◆ MATERIAL FOR THIS TASK
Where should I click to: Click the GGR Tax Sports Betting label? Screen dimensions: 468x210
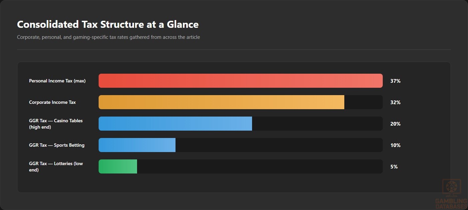coord(57,145)
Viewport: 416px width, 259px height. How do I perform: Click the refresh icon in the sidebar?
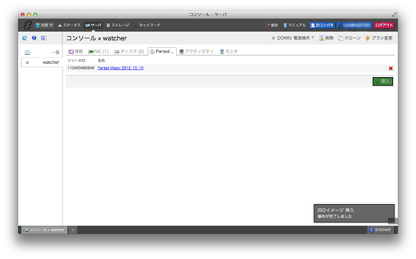tap(25, 38)
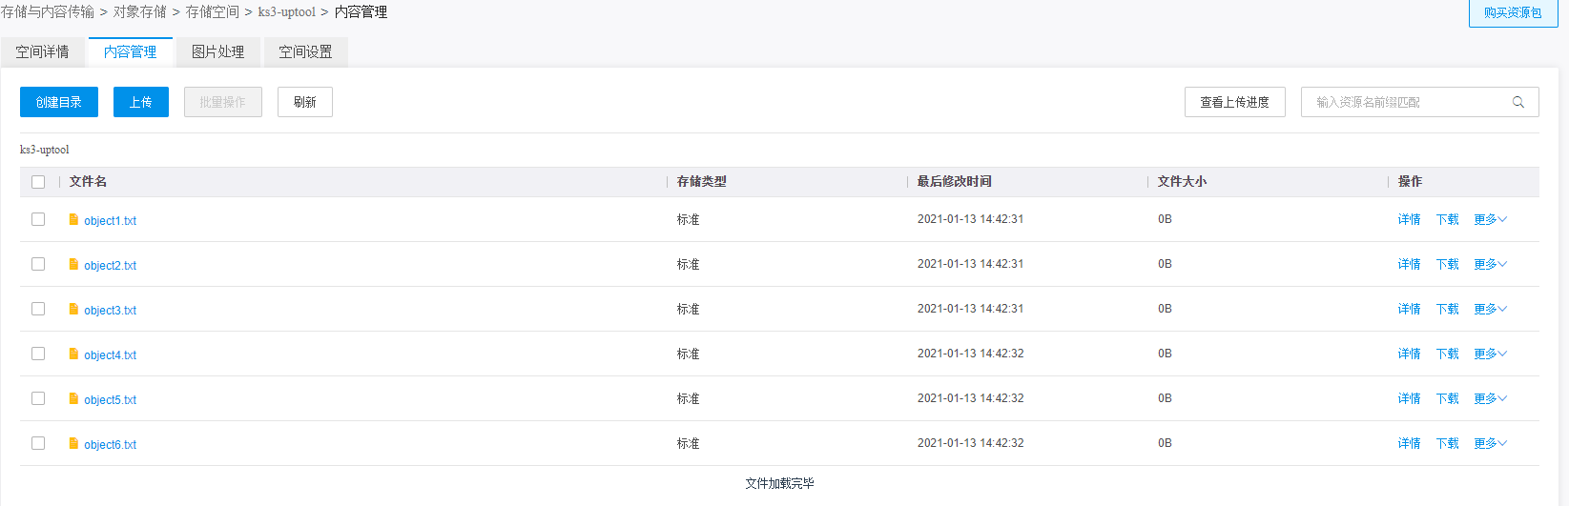The height and width of the screenshot is (506, 1569).
Task: Select the object4.txt row checkbox
Action: (x=38, y=354)
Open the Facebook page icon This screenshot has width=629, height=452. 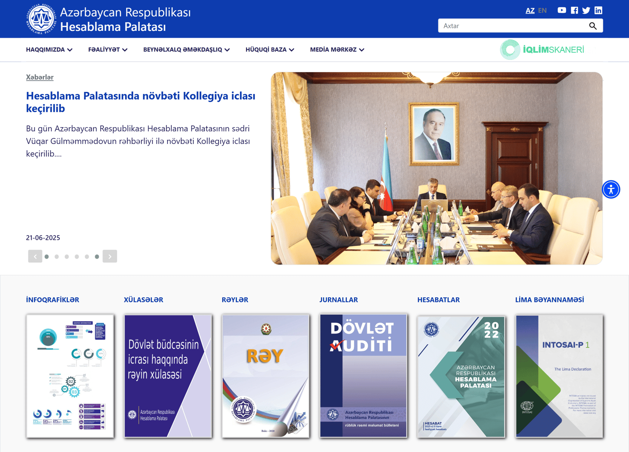click(574, 10)
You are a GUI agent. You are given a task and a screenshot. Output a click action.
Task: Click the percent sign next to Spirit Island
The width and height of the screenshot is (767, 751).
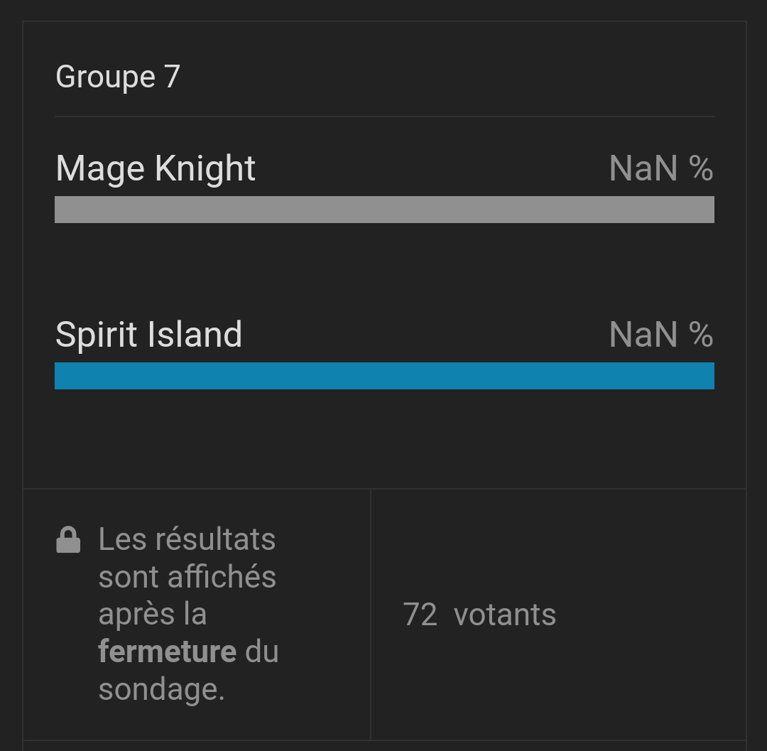click(x=701, y=335)
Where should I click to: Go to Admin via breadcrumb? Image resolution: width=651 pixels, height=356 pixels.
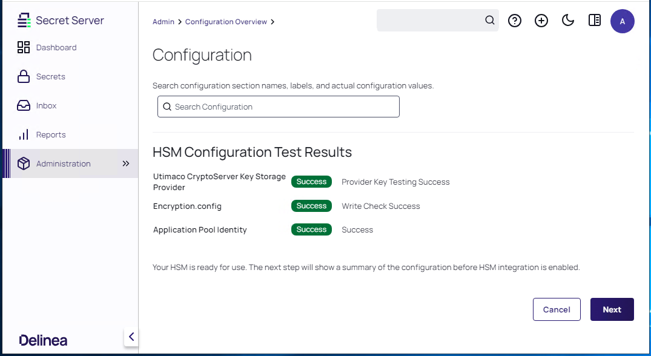tap(163, 21)
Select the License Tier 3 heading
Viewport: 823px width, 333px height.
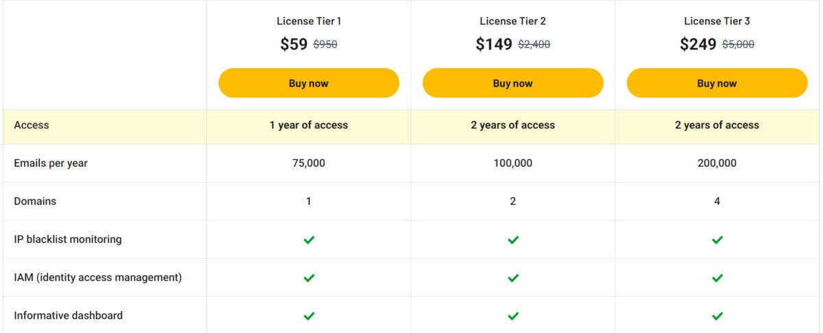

◆ TASK TO CARRY OUT
Reproduce the lines of the listing exactly, starting at the one that contains "Where should I click to: Go" and continuing through the final line, but leave out the pictures.

◆ OUTPUT OF THE TASK
Where should I click to: Go to Admin via breadcrumb? Image resolution: width=651 pixels, height=356 pixels.
tap(163, 21)
Select the License Tier 3 heading
Viewport: 823px width, 333px height.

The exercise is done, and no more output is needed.